**Written instruction 1**
Name every distribution that has its own heading in the notes on discrete random variables below, without the section references.

**Page extract**
──────

Bernoulli Distribution (Speegle 3.3)

Binomial Distribution (Speegle 3.3.1)

Geometric Distribution (Speegle 3.3.2)

Negative Binomial Distribution (Speegle 3.6.2)

Poisson Distribution (Speegle 3.6.1)

Hypergeometric Distribution (Speegle 3.6.3)

Now that the foundations of random variables, probability distributions expectation and variance are under our belt, let’s start to look at some special random variables that occur so commonly, or have such mathematically wonderful properties that they have specific names. We will look at 6 different types of discrete random variables. For each we will learn the following:

How to define the random variable
How to identify the parameters and write the distributional notation
The formula for the pmf, and how to find theoretical probabilities
Formulas for the theoretical mean and variance
How to calculate all of the above using R commands (both theoretical, and via simulation)

A note on the R commands

In R, the common distributions are defined by their root name with 3 different prefixes:

d to compute e.g.: dbinom, dgeom, dhyper, dnbinom
p to compute e.g.: pbinom, pgeom, phyper, pnbinom
r to randomly draw N samples from the specified distribution. e.g: rbinom, rgeom, rhyper, rnbinom

Bernoulli Distribution (Speegle 3.3)

──────

**Data excerpts**
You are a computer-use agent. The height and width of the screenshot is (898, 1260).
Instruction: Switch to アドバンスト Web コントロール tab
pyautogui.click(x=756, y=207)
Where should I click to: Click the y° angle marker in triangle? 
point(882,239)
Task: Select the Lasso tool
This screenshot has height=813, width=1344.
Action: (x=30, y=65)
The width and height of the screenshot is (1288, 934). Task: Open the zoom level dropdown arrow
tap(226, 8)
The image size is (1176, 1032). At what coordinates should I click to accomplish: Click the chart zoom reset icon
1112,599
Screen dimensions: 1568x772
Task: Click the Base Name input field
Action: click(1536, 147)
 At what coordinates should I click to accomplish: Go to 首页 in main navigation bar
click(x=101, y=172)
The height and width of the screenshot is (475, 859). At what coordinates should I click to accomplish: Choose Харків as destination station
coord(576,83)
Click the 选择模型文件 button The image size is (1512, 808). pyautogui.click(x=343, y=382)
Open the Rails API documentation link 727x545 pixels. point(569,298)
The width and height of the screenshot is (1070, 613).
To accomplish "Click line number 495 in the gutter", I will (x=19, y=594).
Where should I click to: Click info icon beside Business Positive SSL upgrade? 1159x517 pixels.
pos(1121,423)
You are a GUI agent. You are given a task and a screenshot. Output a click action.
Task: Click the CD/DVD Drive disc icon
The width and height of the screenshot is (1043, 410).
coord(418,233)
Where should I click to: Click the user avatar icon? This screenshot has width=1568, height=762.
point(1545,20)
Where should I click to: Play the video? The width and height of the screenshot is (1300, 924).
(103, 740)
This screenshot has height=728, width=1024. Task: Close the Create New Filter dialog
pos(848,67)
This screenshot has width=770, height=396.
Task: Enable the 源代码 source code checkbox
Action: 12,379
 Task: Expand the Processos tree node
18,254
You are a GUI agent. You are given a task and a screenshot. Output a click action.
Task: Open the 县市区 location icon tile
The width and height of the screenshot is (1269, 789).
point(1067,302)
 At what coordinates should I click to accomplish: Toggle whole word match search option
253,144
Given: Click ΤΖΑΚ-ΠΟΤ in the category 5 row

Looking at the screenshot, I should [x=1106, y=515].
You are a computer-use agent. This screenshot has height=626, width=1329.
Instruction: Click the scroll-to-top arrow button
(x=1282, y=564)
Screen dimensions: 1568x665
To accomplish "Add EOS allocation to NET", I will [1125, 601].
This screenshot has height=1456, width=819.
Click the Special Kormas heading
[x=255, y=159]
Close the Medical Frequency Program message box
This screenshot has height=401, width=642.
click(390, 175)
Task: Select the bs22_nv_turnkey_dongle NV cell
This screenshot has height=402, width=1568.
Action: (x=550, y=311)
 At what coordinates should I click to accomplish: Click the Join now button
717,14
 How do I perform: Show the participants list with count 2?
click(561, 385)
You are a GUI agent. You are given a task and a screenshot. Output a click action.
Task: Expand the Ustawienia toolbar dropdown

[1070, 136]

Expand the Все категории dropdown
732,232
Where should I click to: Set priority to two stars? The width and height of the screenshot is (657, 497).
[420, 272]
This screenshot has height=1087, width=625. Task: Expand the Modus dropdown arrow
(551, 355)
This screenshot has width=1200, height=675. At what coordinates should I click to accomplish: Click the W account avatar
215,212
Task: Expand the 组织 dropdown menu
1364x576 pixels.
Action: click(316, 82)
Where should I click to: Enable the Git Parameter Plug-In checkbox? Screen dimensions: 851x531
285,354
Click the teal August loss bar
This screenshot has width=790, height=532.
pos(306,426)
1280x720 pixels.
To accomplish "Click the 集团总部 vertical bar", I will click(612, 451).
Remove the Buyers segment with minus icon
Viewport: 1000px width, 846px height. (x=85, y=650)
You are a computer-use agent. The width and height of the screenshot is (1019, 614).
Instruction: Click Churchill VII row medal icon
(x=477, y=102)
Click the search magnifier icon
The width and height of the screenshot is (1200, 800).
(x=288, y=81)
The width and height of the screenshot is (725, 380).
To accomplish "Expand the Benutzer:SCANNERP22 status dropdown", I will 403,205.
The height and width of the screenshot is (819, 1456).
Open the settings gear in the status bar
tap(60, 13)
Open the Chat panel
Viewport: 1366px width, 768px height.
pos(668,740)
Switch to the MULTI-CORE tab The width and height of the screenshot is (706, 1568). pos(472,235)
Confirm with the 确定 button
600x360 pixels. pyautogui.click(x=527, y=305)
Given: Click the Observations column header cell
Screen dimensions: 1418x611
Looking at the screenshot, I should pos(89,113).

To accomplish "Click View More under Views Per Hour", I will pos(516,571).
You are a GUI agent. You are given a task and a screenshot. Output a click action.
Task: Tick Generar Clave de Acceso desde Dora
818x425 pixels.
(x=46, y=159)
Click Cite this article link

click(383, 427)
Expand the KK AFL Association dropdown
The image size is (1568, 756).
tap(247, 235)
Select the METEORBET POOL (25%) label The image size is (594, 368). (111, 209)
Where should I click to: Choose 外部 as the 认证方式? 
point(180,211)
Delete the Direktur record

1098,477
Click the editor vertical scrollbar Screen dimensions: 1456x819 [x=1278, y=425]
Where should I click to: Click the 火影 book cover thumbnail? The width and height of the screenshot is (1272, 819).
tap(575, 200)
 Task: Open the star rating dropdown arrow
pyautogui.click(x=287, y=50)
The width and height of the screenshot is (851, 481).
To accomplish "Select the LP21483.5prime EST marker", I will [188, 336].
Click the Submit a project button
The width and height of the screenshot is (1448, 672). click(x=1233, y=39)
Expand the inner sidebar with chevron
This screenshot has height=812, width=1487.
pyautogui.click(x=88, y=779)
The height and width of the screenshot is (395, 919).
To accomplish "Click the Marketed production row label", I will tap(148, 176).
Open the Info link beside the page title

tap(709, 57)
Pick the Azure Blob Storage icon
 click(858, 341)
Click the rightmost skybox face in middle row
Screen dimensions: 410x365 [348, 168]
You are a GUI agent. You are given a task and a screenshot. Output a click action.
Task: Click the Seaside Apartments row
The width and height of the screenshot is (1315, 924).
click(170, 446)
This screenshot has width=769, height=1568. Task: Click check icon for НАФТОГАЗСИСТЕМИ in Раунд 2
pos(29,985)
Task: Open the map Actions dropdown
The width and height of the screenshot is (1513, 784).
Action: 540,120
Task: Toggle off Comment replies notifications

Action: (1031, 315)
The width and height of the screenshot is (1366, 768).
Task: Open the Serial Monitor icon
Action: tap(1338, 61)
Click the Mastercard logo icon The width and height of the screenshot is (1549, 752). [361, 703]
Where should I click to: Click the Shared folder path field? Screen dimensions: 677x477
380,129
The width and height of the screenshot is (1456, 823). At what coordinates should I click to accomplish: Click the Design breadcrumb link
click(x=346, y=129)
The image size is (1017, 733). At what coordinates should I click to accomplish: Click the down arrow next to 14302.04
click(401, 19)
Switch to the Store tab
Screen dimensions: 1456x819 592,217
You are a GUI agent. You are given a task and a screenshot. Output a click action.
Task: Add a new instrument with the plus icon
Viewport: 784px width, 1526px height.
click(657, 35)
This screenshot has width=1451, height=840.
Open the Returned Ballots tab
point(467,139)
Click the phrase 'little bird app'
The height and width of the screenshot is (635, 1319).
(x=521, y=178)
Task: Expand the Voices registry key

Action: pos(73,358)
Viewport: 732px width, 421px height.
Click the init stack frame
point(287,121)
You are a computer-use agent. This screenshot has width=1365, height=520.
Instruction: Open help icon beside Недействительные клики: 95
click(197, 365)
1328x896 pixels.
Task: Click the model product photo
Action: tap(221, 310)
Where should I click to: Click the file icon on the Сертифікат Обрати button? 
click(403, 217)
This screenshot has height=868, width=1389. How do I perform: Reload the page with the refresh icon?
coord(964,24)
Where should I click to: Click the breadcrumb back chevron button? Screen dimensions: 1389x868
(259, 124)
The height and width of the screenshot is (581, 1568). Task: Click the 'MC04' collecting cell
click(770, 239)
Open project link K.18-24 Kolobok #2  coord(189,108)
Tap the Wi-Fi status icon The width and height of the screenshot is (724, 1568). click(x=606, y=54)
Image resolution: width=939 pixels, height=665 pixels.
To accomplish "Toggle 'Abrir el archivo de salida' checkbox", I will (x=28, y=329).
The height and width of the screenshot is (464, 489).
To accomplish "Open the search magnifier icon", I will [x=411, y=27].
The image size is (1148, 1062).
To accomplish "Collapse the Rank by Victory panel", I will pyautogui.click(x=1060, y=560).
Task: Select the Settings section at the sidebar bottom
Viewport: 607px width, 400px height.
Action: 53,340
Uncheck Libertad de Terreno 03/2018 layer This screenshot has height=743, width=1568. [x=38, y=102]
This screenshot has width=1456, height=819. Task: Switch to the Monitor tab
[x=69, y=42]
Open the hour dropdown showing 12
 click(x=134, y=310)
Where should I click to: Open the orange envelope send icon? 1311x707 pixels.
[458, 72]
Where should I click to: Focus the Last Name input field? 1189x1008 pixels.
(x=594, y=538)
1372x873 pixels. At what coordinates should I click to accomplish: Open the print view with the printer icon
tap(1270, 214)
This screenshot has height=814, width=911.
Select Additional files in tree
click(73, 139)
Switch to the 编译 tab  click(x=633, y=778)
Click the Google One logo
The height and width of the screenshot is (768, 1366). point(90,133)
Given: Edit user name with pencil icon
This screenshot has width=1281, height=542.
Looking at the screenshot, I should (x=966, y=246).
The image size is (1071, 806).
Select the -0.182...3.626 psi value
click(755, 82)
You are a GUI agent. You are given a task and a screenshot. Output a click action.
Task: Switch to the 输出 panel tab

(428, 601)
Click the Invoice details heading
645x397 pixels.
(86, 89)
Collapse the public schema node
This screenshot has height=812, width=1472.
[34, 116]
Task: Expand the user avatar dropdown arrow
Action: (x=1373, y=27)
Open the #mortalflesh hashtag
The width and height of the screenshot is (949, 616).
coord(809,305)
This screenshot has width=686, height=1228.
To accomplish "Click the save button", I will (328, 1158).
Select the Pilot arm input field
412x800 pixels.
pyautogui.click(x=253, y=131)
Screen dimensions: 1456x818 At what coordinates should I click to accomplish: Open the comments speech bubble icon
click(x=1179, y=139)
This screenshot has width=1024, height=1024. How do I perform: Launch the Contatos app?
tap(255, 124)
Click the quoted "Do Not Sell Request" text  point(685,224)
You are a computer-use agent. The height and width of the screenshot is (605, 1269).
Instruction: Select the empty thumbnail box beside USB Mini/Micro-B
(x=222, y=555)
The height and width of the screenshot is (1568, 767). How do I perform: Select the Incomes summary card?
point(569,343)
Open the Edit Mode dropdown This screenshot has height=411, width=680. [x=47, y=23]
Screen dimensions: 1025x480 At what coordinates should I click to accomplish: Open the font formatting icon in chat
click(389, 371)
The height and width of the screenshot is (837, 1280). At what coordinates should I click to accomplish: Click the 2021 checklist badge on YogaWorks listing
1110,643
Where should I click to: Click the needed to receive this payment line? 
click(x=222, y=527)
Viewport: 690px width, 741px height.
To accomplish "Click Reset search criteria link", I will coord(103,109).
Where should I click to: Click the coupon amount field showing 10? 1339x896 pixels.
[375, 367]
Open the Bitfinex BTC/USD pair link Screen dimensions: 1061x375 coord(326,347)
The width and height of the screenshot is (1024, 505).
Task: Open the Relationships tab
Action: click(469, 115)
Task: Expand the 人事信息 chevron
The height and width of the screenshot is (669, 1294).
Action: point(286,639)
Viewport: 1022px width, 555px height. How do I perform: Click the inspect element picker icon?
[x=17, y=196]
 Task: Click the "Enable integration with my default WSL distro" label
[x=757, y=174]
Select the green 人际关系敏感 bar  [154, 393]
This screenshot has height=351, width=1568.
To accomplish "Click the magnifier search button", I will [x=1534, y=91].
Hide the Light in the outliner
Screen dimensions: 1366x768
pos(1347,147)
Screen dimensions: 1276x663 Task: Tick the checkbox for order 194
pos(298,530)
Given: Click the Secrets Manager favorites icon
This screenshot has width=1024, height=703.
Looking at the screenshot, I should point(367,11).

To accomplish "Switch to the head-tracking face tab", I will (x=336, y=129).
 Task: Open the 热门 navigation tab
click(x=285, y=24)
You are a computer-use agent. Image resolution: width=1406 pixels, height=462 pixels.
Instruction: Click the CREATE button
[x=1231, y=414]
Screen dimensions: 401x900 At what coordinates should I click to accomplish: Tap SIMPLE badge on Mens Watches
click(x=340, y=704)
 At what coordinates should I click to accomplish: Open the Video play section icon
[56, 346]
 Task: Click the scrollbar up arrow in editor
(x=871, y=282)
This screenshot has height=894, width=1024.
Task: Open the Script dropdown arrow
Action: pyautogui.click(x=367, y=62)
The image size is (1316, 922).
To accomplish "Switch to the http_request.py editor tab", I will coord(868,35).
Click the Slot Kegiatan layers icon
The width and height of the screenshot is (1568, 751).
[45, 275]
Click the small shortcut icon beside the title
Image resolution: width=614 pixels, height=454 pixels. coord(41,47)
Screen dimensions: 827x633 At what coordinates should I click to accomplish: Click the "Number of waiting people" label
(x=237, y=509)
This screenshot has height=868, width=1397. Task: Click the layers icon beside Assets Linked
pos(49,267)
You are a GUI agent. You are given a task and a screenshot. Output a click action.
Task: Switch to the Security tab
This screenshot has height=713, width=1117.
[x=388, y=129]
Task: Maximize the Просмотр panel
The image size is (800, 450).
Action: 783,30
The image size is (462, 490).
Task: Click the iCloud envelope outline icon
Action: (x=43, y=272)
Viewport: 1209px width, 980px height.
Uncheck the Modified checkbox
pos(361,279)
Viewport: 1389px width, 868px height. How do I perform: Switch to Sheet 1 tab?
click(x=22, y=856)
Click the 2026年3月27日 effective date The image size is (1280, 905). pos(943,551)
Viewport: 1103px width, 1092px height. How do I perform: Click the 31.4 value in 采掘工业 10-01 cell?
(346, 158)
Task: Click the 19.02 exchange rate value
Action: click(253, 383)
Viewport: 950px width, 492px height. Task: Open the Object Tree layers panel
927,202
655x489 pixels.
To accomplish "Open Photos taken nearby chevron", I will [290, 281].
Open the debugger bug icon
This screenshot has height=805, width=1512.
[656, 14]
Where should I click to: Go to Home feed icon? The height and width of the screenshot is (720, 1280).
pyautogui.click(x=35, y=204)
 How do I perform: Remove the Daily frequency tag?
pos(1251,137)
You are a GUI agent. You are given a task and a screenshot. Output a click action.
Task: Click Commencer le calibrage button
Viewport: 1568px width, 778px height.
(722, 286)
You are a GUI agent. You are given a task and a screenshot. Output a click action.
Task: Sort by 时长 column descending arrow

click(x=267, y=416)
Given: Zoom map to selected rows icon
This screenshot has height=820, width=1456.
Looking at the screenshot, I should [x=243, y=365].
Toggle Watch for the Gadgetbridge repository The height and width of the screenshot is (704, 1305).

──────

**Written instruction 2**
Render the part of the listing that opens with its first line and closes with the line containing "point(882,239)" as a JSON list of strings, one string per line, with blank lines left out.

**Worked answer 1**
Bernoulli Distribution
Binomial Distribution
Geometric Distribution
Negative Binomial Distribution
Poisson Distribution
Hypergeometric Distribution

**Worked answer 2**
[
  "You are a computer-use agent. The height and width of the screenshot is (898, 1260).",
  "Instruction: Switch to アドバンスト Web コントロール tab",
  "pyautogui.click(x=756, y=207)",
  "Where should I click to: Click the y° angle marker in triangle? ",
  "point(882,239)"
]